High load after upgrade to v. 1.3.3

demeo · May 10, 2020, 3:09am

Hi there,

After upgrading to v 1.3.3 load is significantly higher. Yes I do have 8TB smr drive but before upgrade to v 1.3.3 load was below 2 and io-wait is much higher now.
Any advice will be appreciated.

BrightSilence · May 10, 2020, 7:32am

You may want to look into the suggestion here.

hoarder · May 10, 2020, 7:56am

I have similar issues, so far I’m dealing with it by giving the drive some time to breathe - every 8 hours a node is recreated with lower amount of storage, which stops data intake. An hour later the change is reverted to allow uploads again. This amount of time seems to be enough for SMR drive to clean up the cache area.

LinuxNet · May 10, 2020, 8:41am

Hi. I have had the same problem since 1.3.3
The blame is always put on the SMR hard drives. Now I would be interested in why the problem has only occurred to me since 1.3.3? That was never before and I already had a lot more traffic. (now the hard drive is full)

SGC · May 10, 2020, 10:32am

SMR drives might not do so great if filled to capacity, however issues like that shouldn’t show up just after an update… but i suppose they could…
i have noticed that if i have down time my ingress increases often greatly until i’m back in sync with the network… so if your updating is a bit slow, then maybe that could affect it…

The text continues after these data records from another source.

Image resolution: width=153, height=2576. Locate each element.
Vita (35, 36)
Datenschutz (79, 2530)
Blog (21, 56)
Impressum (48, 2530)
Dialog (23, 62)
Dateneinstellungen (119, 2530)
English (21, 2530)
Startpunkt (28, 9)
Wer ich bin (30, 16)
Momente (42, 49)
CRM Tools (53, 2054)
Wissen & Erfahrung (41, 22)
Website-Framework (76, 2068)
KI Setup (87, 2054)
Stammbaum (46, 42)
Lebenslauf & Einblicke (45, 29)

i mean i had some issues the last couple of days and when i finally got back on the network i peaked at 110mbit ingress with an avg of nearly 5 MB/s
but i doubt that is it.

it seems to be a trend that the 1.3.3 upgrade has caused higher loads, which is to be expected sometimes when developing new programming…

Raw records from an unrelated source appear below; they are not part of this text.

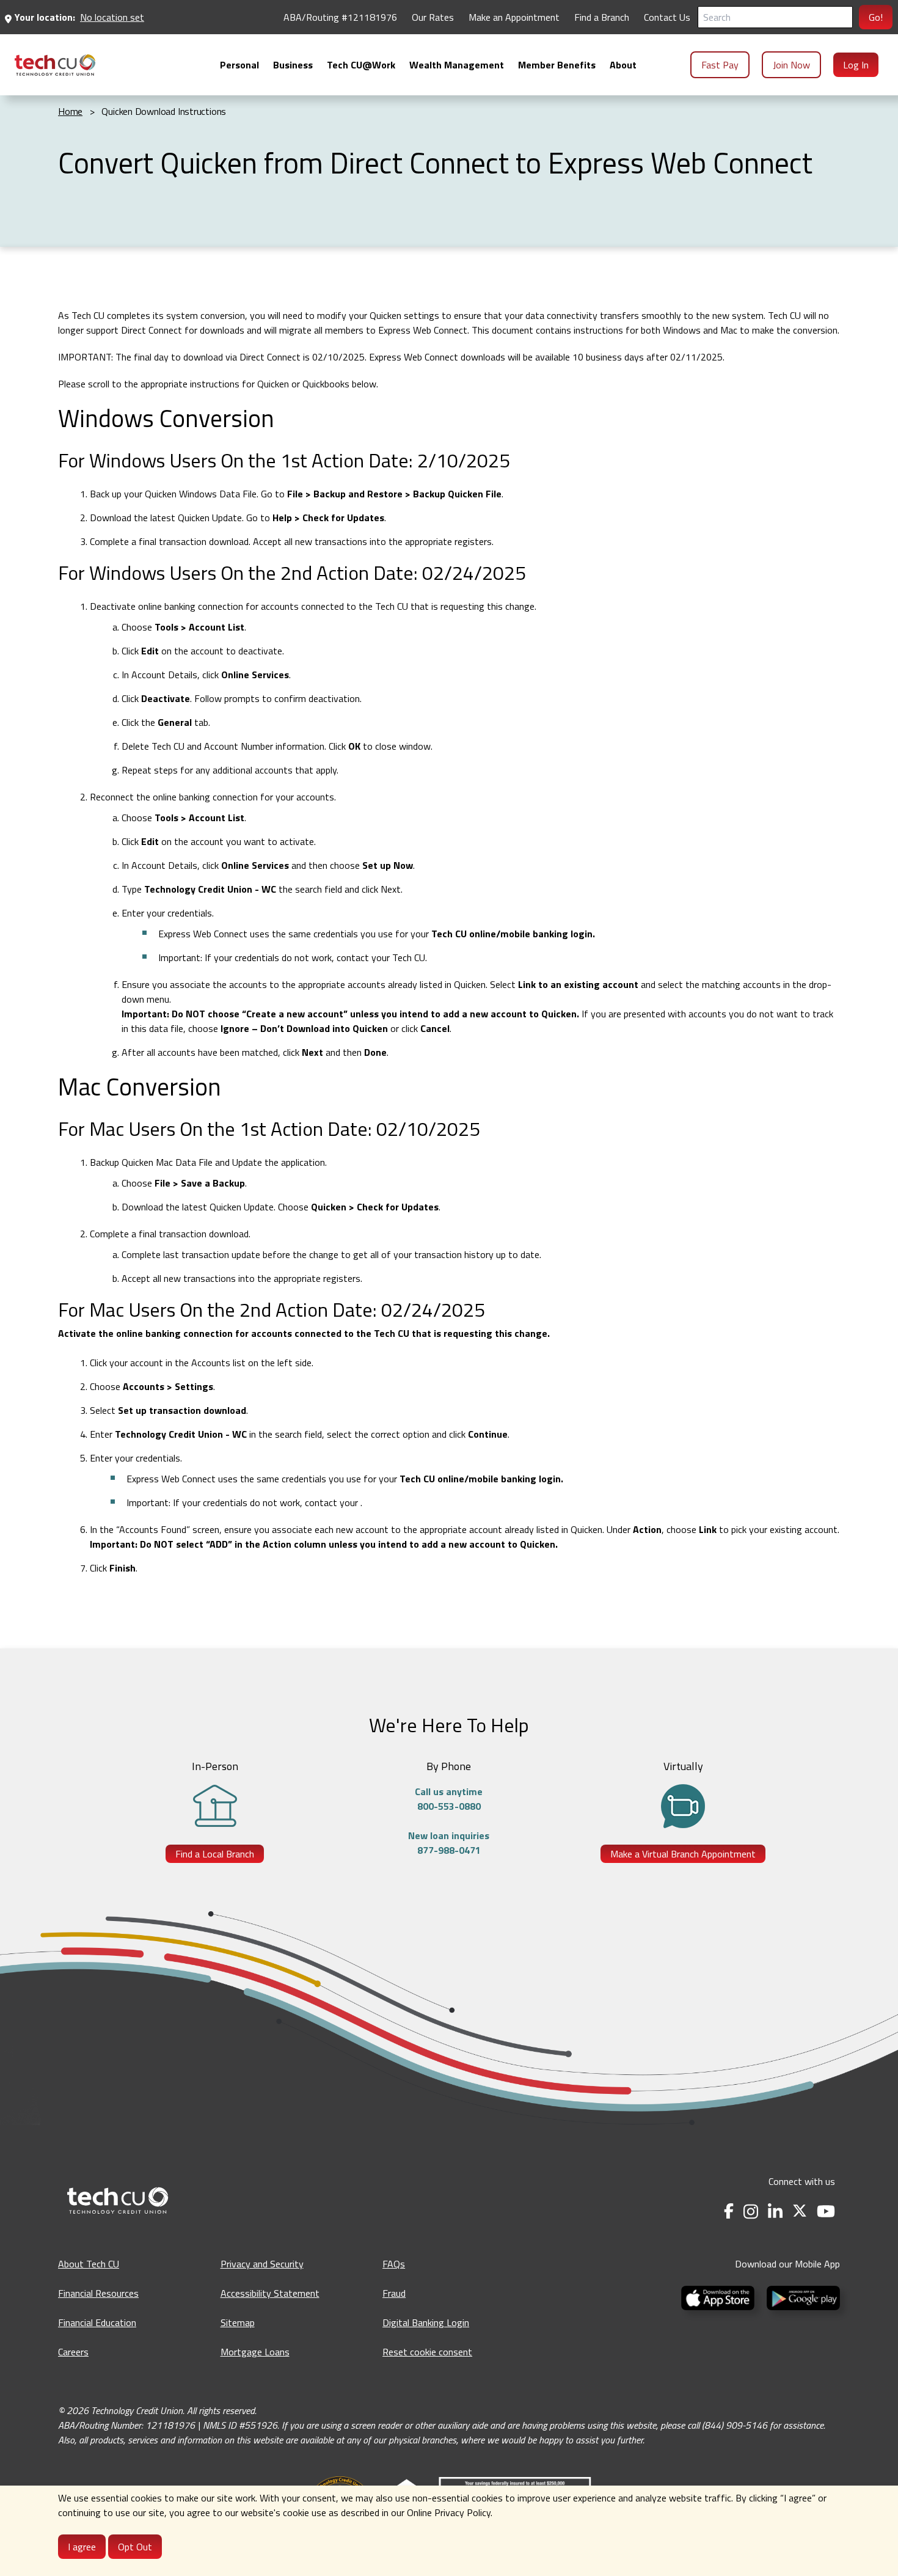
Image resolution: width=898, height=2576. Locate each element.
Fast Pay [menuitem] (720, 64)
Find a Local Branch (214, 1853)
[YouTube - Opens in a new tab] (826, 2211)
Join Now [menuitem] (791, 64)
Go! (876, 17)
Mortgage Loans (255, 2351)
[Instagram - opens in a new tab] (751, 2211)
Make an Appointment (514, 17)
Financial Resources (98, 2293)
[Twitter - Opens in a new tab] (799, 2211)
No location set (112, 17)
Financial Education (97, 2322)
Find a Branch (601, 17)
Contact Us (667, 17)
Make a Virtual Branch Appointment (683, 1853)
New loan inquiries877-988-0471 (448, 1842)
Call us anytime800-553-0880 (449, 1798)
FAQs (393, 2263)
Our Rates (433, 17)
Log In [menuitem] (856, 64)
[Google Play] (801, 2296)
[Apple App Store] (719, 2296)
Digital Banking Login (425, 2322)
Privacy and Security (262, 2263)
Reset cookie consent (427, 2351)
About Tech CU (88, 2263)
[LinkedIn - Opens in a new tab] (775, 2211)
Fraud (394, 2293)
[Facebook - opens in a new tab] (729, 2211)
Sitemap (238, 2322)
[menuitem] (55, 65)
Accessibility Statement (270, 2293)
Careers (73, 2351)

SMR drives read just fine… so if you are at near max node capacity and leave a bit free for the disk not to get to cluttered / fragmented… remember it has to read and move blocks around just like an ssd, so you will give it a shit ton of extra work if filling it to 100%
i got no idea where the sweet spot is tho… with SSD’s they say 80% but with a SMR drive i would think the number would be higher… maybe 90 or even 95% is fine… you would often with in a few weeks feel if its having trouble, because it will get slower and slower at writing … tho reading should be just fine.

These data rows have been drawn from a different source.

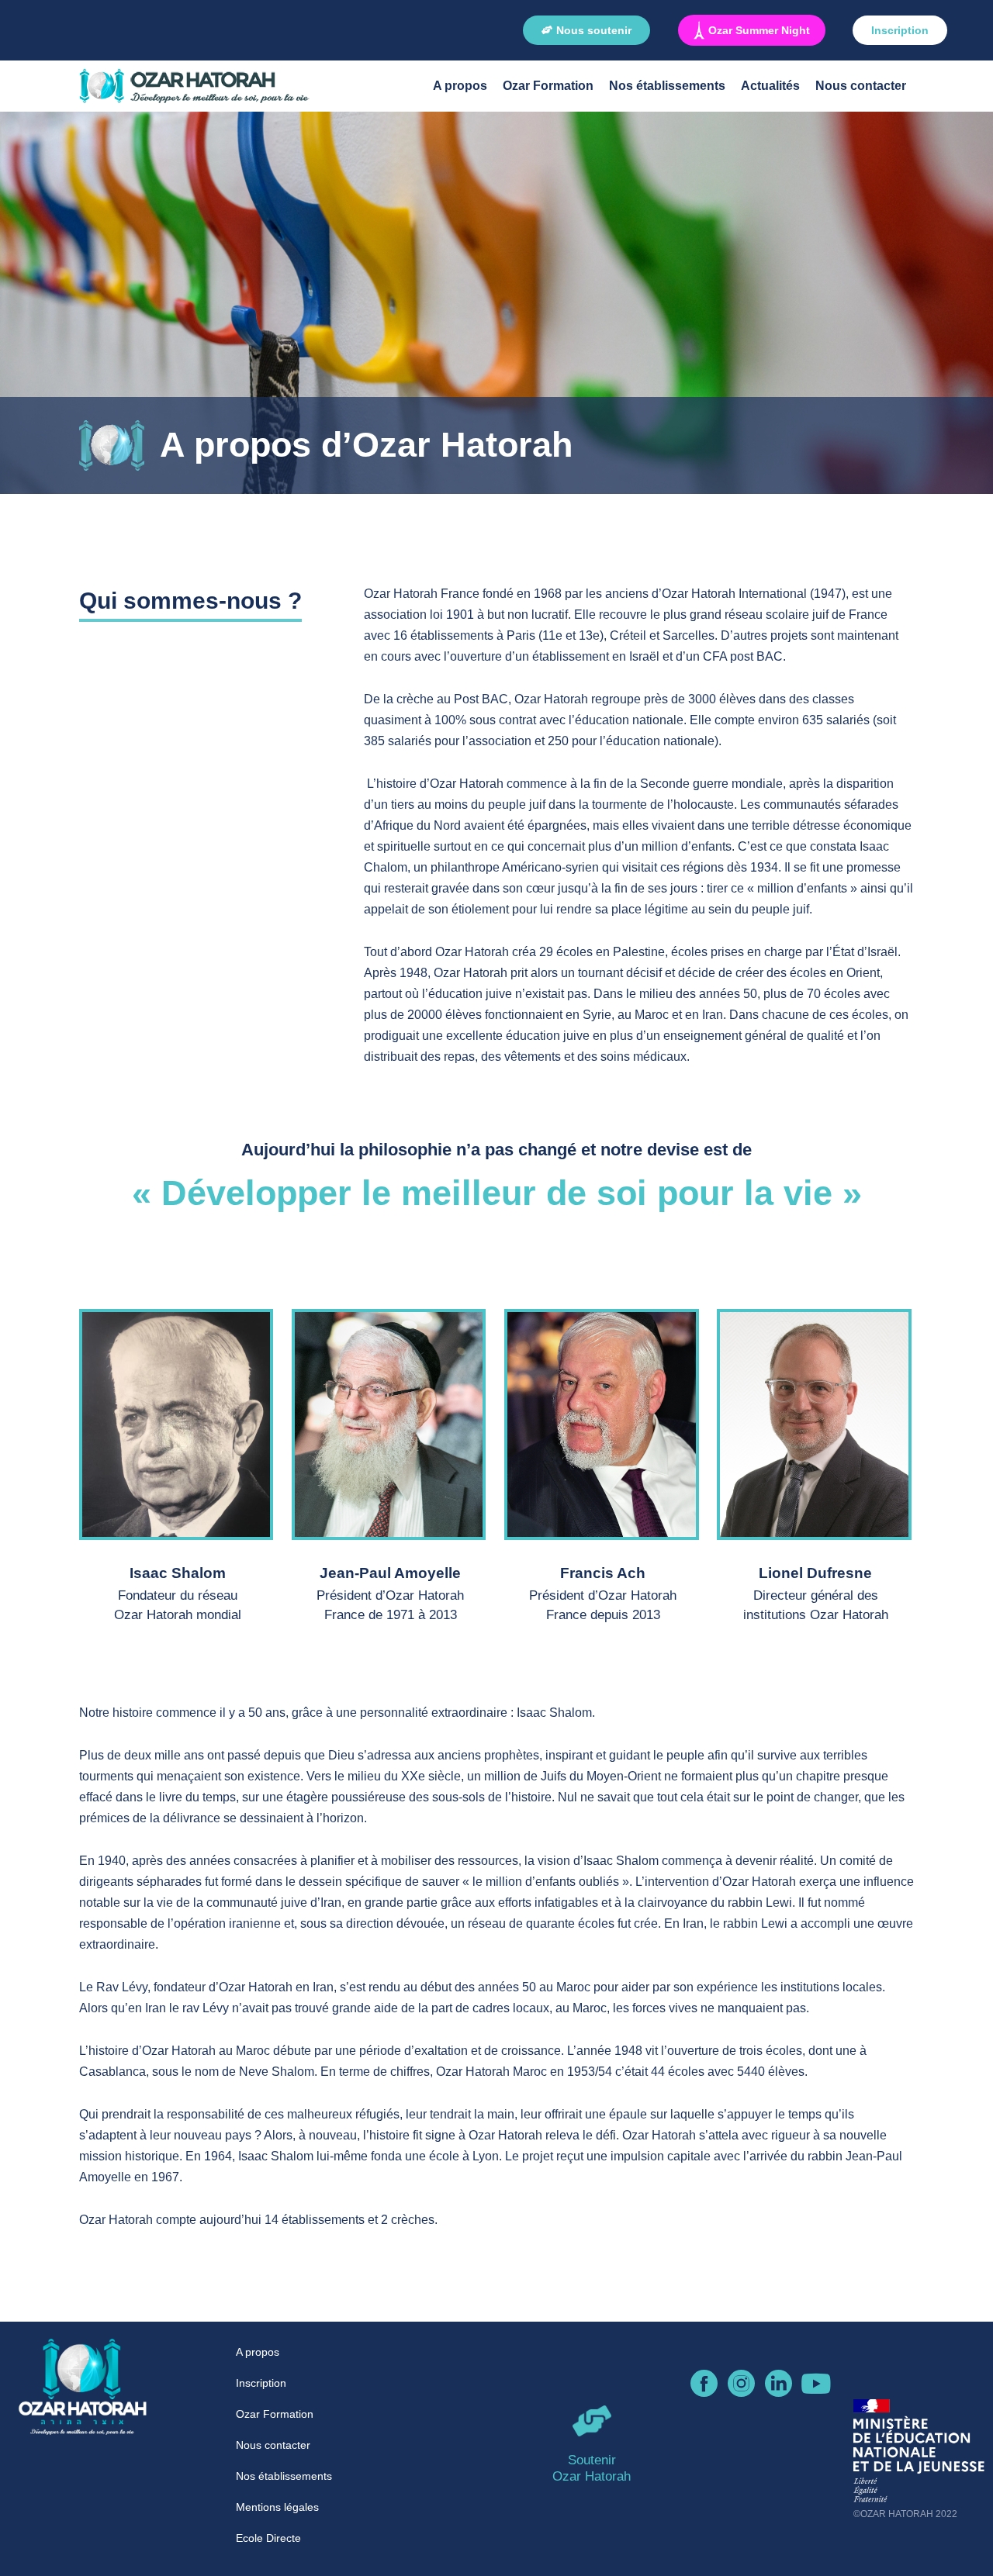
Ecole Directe (268, 2538)
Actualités (770, 85)
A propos (460, 85)
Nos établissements (667, 85)
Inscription (261, 2383)
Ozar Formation (548, 85)
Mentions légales (277, 2507)
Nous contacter (860, 85)
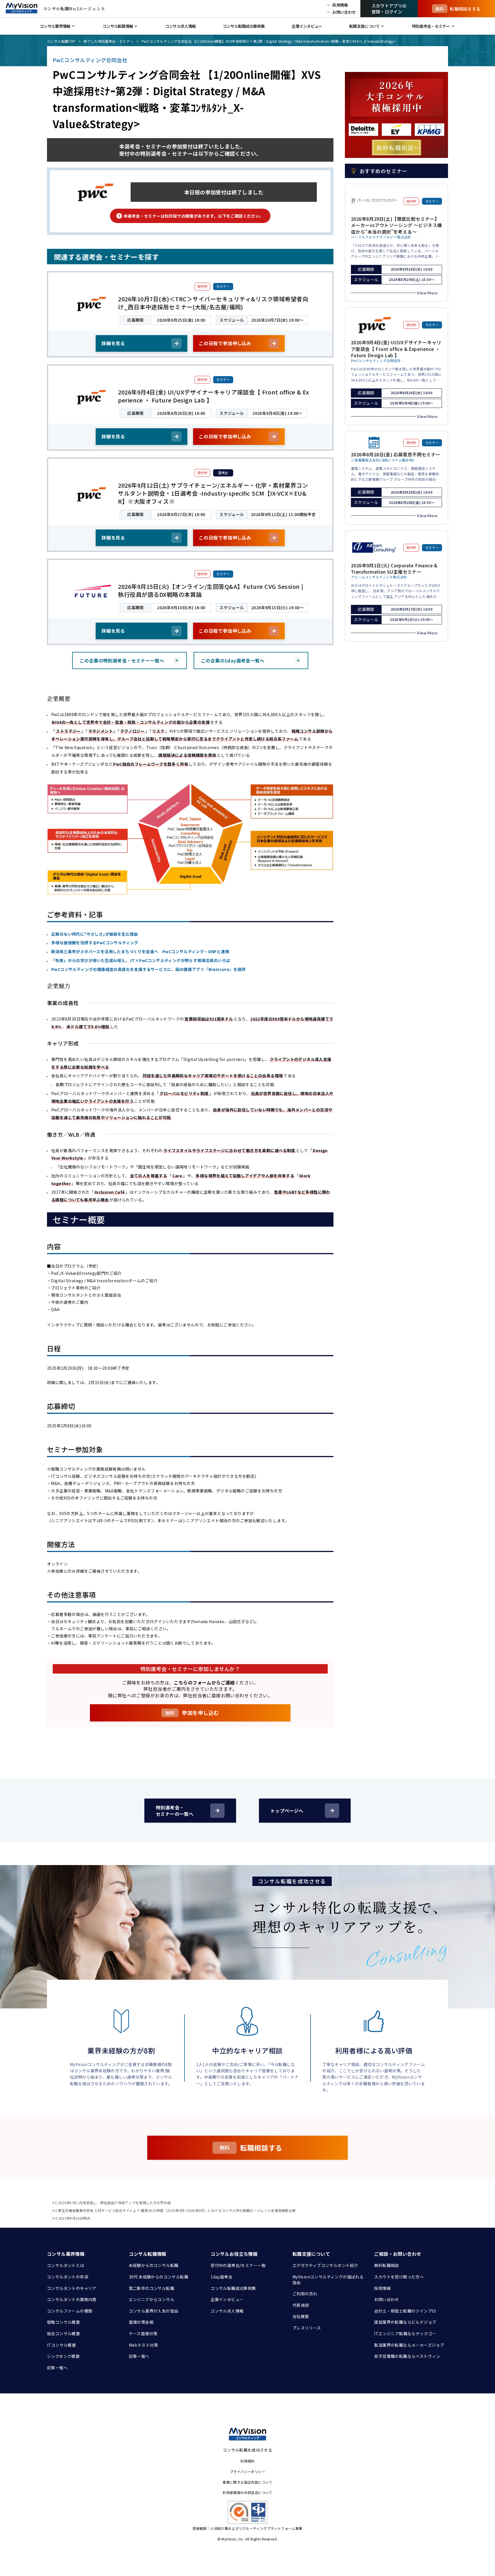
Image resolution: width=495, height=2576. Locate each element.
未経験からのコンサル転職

I would just adjust the max concurrent in the config yaml to like 10-20
might look a bit ugly when you boot the node, but it will keep the network from flooding your node with requests your system isn’t fast enough to answer anyways…

I run at 20 with 400mbit fiber, 48GB RAM dedicated SSD for my OS, another dedicated SSD handling SLOG and L2ARC, then i got 5 HDD in raidz1
it’s a monster that eats whatever the network throws at it… and still for whatever reason and because my local 1gbit network infrastructure, don’t like the strain, and i have other people using my network, so latency is a thing.
my system can keep up with the network, even if it doesn’t successfully manage to get every upload successfully 15% or so get cancelled, it rejects zero… when running at max concurrent 20
tho booting the node is f’kered because pings and cleaning orders counts as concurrent.

anyways it slows down my number of concurrent actions for the computer and for the network to keep everything running smoothly.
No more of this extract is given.